C’è stato un momento, non troppo lontano, in cui ho cercato negli altri quello che solo io potevo darmi.
Allenavo il corpo, cercavo di dare il massimo a ogni lezione, con una fame di crescita che bruciava dentro. Speravo che qualcuno si accorgesse di me, che arrivasse quel gesto, quella parola, quel riconoscimento capace di riempire un vuoto che nemmeno sapevo di avere.
Ma quando vivi aspettandoti qualcosa dall’esterno, spesso ti ritrovi deluso.
Al posto di quel conforto che desideravo, ho trovato silenzi. Assenze. A volte persino indifferenza.
E in quei momenti di vuoto, mi sono sentito solo. Non nel corpo – ero circondato da persone – ma nell’anima.
Ed è lì che ho compreso una verità tanto semplice quanto difficile da accettare:
nessuno può darti ciò che non riesci a dare a te stesso.
Così, lentamente, senza proclami, ho cambiato rotta.
Ho smesso di guardare fuori.
Ho iniziato ad allenarmi per me.
Per rispetto verso il mio cammino. Per amore verso ciò che sono e verso ciò che posso diventare.
Ogni allenamento è diventato una meditazione in movimento.
Ogni forma, un’esplorazione delle mie paure e dei miei limiti.
Ogni caduta, un’opportunità per rialzarmi con più consapevolezza.
Sul tatami, ho smesso di fingere.
Non avevo più bisogno di apparire forte.
Avevo bisogno di essere vero.
E qualcosa, dentro di me, si è sbloccato.
Ho iniziato a vivere davvero.
A sentire che quel percorso non era fatto per dimostrare, ma per scoprire.
Per ricordarmi chi sono.
Ogni giorno.
Ogni volta che allaccio la cintura, ogni volta che chiudo gli occhi e respiro prima di iniziare.
Non ho mai smesso di essere allievo.
E non smetterò mai.
Anche quando guido altri, anche quando condivido ciò che so, mi ricordo che c’è sempre qualcosa da imparare.
Che ogni persona, ogni gesto, ogni situazione – persino le più dolorose – sono maestri travestiti.
L’umiltà è diventata il centro del mio percorso.
Non per sembrare umile agli occhi degli altri, ma per riconoscere, dentro di me, che non sono mai arrivato.
E che non voglio arrivare.
Voglio camminare.
Voglio scoprire.
Voglio stupirmi.
Con il tempo, ho anche imparato un’altra lezione importante:
non bisogna cercare la pace come se fosse un traguardo lontano.
La vita non è fatta per essere “in pace” nel senso statico del termine.
La vita è come camminare su un filo sospeso nel vuoto.
Ogni giorno, forze invisibili ci spingono, ci tirano, ci fanno vacillare.

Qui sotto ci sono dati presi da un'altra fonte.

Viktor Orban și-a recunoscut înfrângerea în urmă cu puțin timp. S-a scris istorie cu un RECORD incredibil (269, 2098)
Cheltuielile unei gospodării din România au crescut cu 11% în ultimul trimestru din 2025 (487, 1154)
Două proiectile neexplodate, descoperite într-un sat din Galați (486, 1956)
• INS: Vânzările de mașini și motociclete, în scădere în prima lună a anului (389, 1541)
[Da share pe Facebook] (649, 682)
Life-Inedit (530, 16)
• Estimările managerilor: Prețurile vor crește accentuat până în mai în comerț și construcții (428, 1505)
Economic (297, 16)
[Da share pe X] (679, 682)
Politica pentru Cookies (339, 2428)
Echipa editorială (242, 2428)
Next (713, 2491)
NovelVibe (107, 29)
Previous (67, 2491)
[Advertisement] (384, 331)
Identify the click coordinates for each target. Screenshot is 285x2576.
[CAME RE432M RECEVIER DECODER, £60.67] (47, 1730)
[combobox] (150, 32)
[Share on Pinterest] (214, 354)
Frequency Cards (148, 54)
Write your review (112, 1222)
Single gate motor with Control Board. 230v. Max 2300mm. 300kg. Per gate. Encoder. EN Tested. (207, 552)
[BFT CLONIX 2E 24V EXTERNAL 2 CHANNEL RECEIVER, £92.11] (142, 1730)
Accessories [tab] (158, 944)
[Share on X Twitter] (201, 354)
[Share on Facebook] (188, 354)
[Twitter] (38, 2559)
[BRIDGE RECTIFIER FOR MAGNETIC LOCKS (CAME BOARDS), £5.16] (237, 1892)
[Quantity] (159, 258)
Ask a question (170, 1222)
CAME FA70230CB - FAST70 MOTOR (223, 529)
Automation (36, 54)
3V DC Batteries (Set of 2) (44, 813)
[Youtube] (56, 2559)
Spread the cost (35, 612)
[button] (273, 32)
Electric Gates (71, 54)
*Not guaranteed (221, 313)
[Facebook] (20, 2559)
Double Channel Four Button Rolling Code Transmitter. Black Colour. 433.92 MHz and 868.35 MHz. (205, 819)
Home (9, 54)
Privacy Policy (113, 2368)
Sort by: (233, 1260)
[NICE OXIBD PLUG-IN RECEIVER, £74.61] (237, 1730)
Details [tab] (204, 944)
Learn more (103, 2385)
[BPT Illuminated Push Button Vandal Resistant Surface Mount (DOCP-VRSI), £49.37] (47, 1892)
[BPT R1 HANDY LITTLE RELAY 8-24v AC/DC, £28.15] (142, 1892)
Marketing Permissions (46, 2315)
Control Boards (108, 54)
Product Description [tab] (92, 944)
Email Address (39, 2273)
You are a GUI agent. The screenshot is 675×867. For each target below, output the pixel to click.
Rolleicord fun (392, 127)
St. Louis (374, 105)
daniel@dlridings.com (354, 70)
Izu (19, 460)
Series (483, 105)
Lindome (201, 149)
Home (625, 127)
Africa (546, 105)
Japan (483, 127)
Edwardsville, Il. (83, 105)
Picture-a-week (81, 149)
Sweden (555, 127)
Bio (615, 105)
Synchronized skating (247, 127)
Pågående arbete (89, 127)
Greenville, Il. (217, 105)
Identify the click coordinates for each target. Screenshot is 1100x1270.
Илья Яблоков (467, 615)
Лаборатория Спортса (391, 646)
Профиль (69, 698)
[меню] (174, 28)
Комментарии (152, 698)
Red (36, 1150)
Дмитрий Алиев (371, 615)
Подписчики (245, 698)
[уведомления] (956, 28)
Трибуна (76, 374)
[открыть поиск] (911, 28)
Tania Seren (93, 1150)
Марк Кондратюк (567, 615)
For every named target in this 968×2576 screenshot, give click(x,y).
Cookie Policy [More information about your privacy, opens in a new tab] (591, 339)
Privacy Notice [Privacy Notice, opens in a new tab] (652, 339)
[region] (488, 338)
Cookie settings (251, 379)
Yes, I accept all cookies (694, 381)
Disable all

E la vera pace nasce proprio da lì: dall’equilibrio che impariamo a mantenere mentre tutto intorno si muove.
Un equilibrio interiore che non nasce dalla quiete, ma dalla nostra capacità di restare centrati nel mezzo della tempesta.
Una frase di Bruce Lee mi ha sempre accompagnato in questo cammino, come un mantra nei momenti difficili:
“Non chiedere una vita più facile, allenati per essere una persona più forte.”
E questo è ciò che faccio.
Ogni giorno.
Con costanza.
Con passione.
Con amore.
Perché il Kung Fu non è solo combattere.